I feel a little guilty about hating Singularity. Because the truth is that it’s a competent game. Par for the course. Better than some shooters out there.
The pacing is good. Great, even. There are plenty of weapons and time-control powers, and the game gives them to you frequently enough that it always feels like there’s some new toy to play with. Big gunfights are intermingled with can-you-solve-the-puzzle-you’ve-already-solved-ten-times sequences, and there were a few good old fashioned boss battles thrown in there too.
I haven’t read any reviews of Singularity, since I wanted my review to be pure as virgin snow, but I couldn’t help myself when I saw an interview with Raven’s Creative Director Dan Vondrak on my RSS feed. At one point in the interview, Vondrak says, “I think overall that making a new IP was more challenging that we originally anticipated… There were times when it seemed really gloomy, because it’s so hard to do it when everyone goes, ‘what’s it like?’ And you’re trying to say, ‘well, I don’t know if it’s really like anything.”
This seems like a ridiculous thing to say, because Singularity is fundamentally indebted to the innovations of better games. The problem isn’t that Singularity is a new and unfamiliar sort of thing. The problem is that Singularity is tremendously familiar—most notably to Bioshock, but also to Half-Life 2, Dead Space, Call of Duty 4, Gears of War, Fallout 3, and Uncharted—among others. It hijacks the visual language of its predecessors, and it suffers tremendously by comparison.

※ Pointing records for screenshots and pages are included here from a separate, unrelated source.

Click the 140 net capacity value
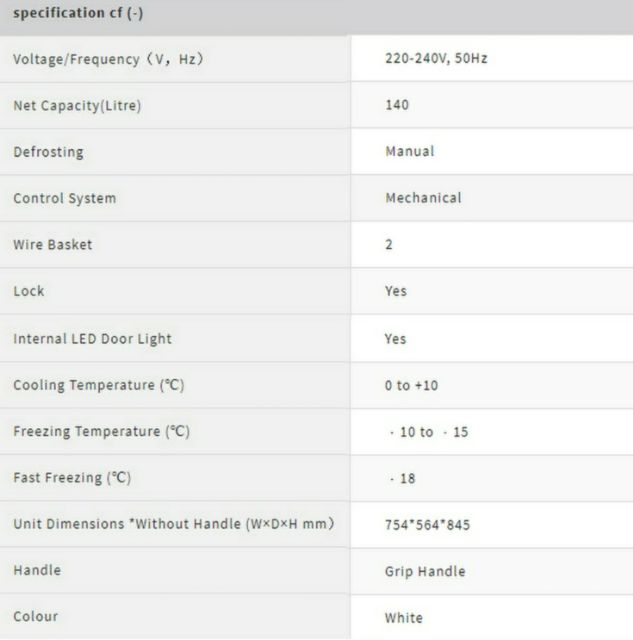The height and width of the screenshot is (640, 633). 397,105
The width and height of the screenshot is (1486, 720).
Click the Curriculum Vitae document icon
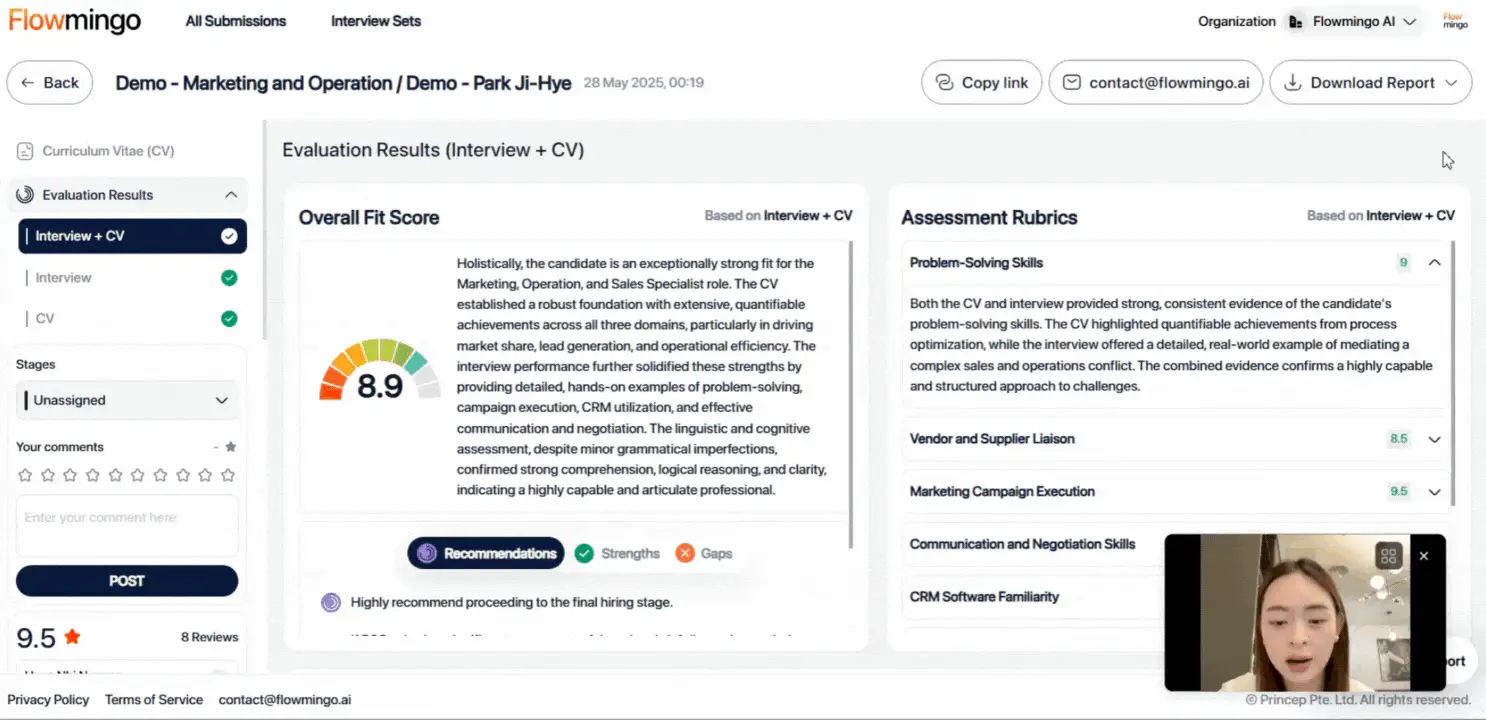click(x=25, y=151)
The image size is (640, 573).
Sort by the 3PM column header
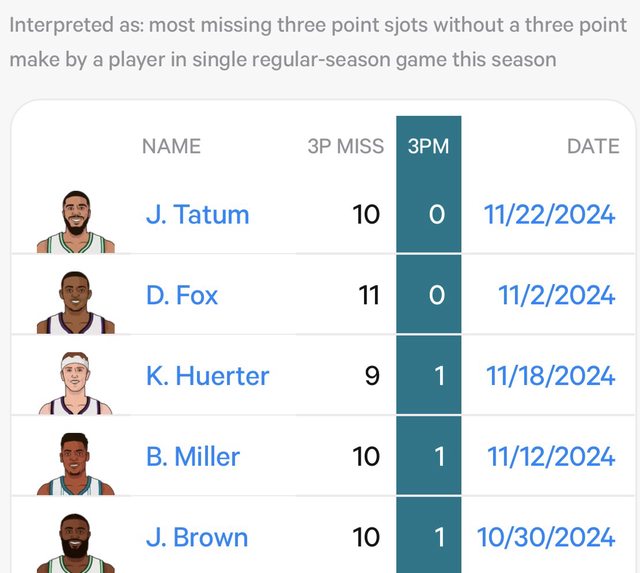point(428,146)
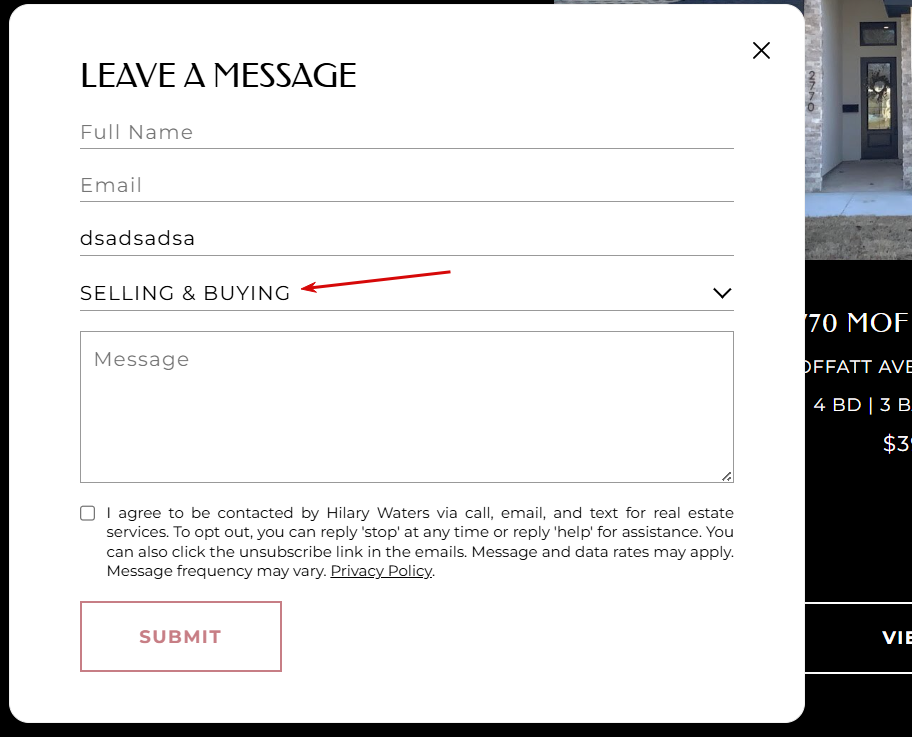Image resolution: width=912 pixels, height=737 pixels.
Task: Click the consent agreement text
Action: click(x=420, y=542)
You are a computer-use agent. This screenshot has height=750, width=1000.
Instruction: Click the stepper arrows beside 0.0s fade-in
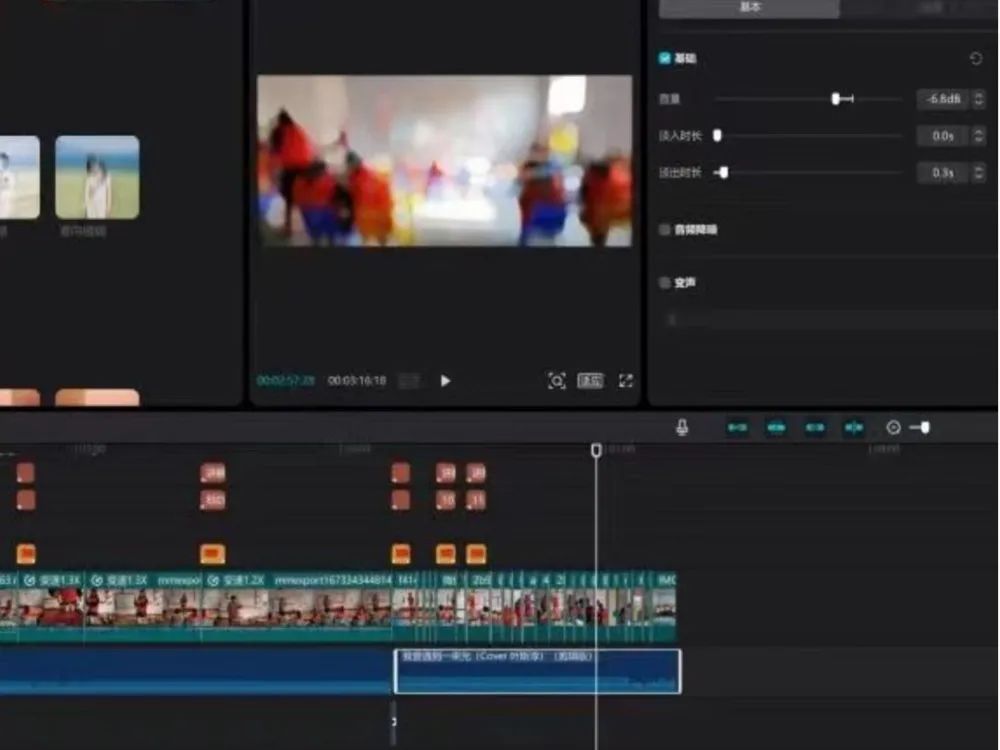pos(978,136)
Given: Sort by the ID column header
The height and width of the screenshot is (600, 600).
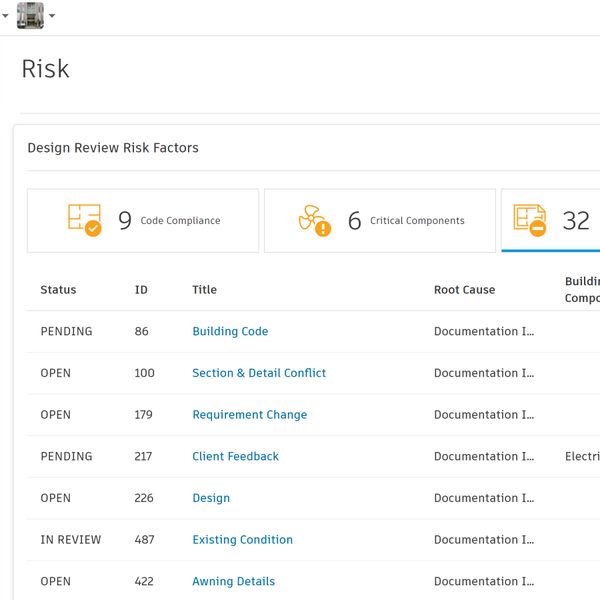Looking at the screenshot, I should (x=141, y=290).
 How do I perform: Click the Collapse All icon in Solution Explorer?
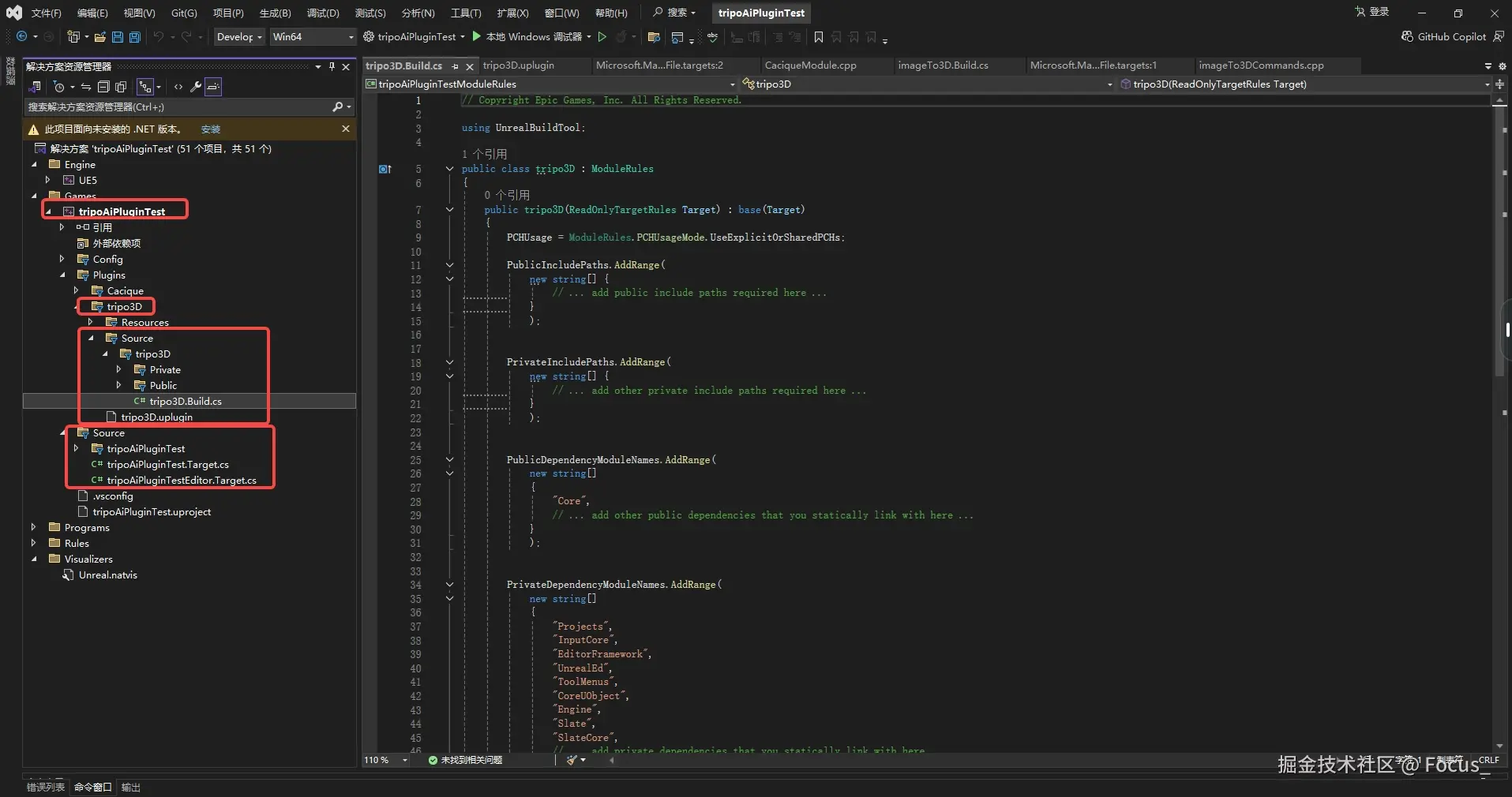tap(103, 87)
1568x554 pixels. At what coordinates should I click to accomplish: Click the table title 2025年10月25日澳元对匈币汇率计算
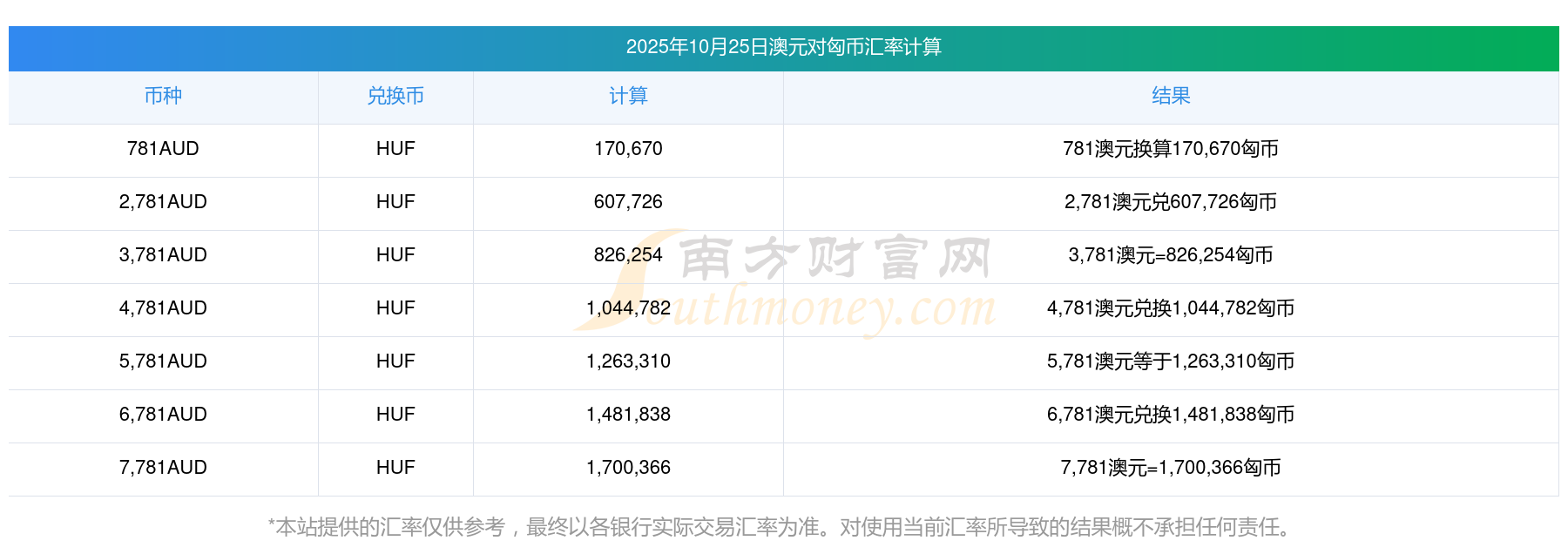(x=783, y=47)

The writing is abysmal. The plot is predictable and tiresome. The characters are stereotypical and devoid of personality. The rooms are littered with junk, but it’s just the same phone, the same typewriter, the same Bunsen burner, over and over and over again. There are dozens of notes and audio logs, but they are mind-bogglingly bland and repetitive. Every trapped man (I don’t remember a single female-recorded audio log), be he soldier or scientist, spoke with the same tone, usually just recounting events—“we’ve been in here for weeks. Yesterday, Ivan said that we’re all going to die. I’m sorry for failing you Ivan. For failing us all….” In fact, I think that just about all speech in the game is either expository or directive. If I were going to play the game again, I would do it with a pad and paper so that I could tally every time someone told me that “we’re running out of time,” and yet there’s rarely any sense of urgency.
It frustrates me that good writing is such a minor priority for most video games, but the fact of the matter is that good writing and boring mechanics make for a “failure,” and countless blockbuster games have proven that fun action can more than compensate for brain-dead plots and mediocre dialogue. But I maintain that Singularity was trying to tell a compelling story, and it failed. It was trying to create an interesting environment to explore, and it failed. It left a bread trail of guns and time magic scattered through its halls, and it led me along, but crumbs are unsatisfying! I demand bread, damn it!
I’m giving this game a “fry it.” Not because it’s so bad that if your friend has a copy you should sneak into her house and cook it up with some oil and maybe some potatoes and then put it into her fridge in the hopes that she thinks it’s leftovers and then eats it and gets what’s coming to her for buying such a miserable game. It isn’t that bad. We’ve been over this; there are some good parts! I’m giving it a “fry it” in order that the review score might sufficiently express my distaste. I’m giving Singularity a “fry it” because forget 60 bucks, there really are great games out there—why spend 6-8 hours on this one?